Morocco has never conducted foreign policy as a moral performance. It has conducted it as an exercise in survival, sovereignty, and continuity, shaped by a clear hierarchy of national interests rather than ideological absolutism. States that endure do so by distinguishing between rhetoric and reliability, by refusing to confuse chants with loyalty. They judge partners by conduct, particularly under pressure, not by volume.
By that standard, Israel has been a notably predictable partner on Morocco’s core national concern: territorial integrity. Diplomatic backing, defense cooperation, technology transfer, and local industrial investment have followed a clear logic – one that prioritizes capacity-building over dependency. Support has been expressed in international arenas, advanced cooperation has come with training and integration, manufacturing and investment have had local footprints, and Moroccan engineers and workers have been brought into value chains that extend beyond symbolism.

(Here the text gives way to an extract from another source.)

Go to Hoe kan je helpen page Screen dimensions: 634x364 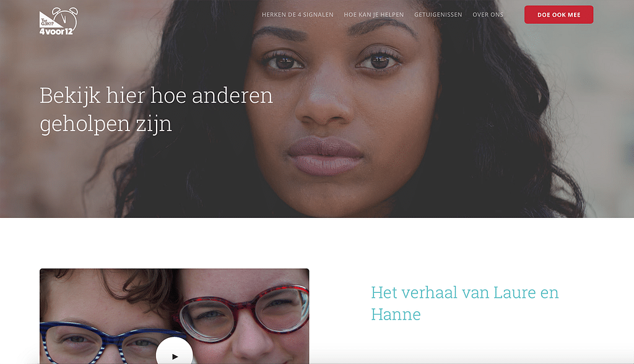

The contrast with Algeria’s approach is difficult to ignore. Where Morocco has diversified alliances and embedded itself in global networks, Algeria has doubled down on grievance and pathology. Where Morocco has treated sovereignty as a foundation for cooperation, Algeria has treated Morocco’s sovereignty as a problem to be managed, resisted, and undermined – investing immense resources not in regional integration or Maghrebi unity, but in the long project of weakening a neighbor.
The result is a region stalled by choice, not circumstance – a Maghreb of nearly one hundred million people divided less by fate than by deliberate policy. The tragedy is not merely political. It is civilizational.
None of this requires Moroccans to abandon empathy for Palestinians or to silence criticism of Israeli policy. Morocco does not demand that others love Israel, and it has never required ideological conformity from its citizens. What it does demand – quietly but firmly – is honesty: honesty about who has worked to divide this country, who has invested in its destabilization, and who, over time, has stood with it when the stakes were real. Do not rewrite history. Do not pretend neutrality while funding separatism. Do not invoke religion to legitimize the undermining of a neighbor’s sovereignty. Faith does not sanctify betrayal.
Flags waved by tourists fade quickly. The historical ledger endures. And when history is read without theatrics, Morocco’s strategic choices appear less provocative than inevitable. The true enemy of Morocco has never been hidden. It does not wave flags for tourists; it drafts militias, finances division, and weaponizes grievance.
No display of moral pageantry can alter that fact. In geopolitics, friendship is not declared through slogans – it is proven through behavior sustained over time. And over time, Israel has proven itself a reliable partner to Morocco. That, more than any viral video, is the truth that stands.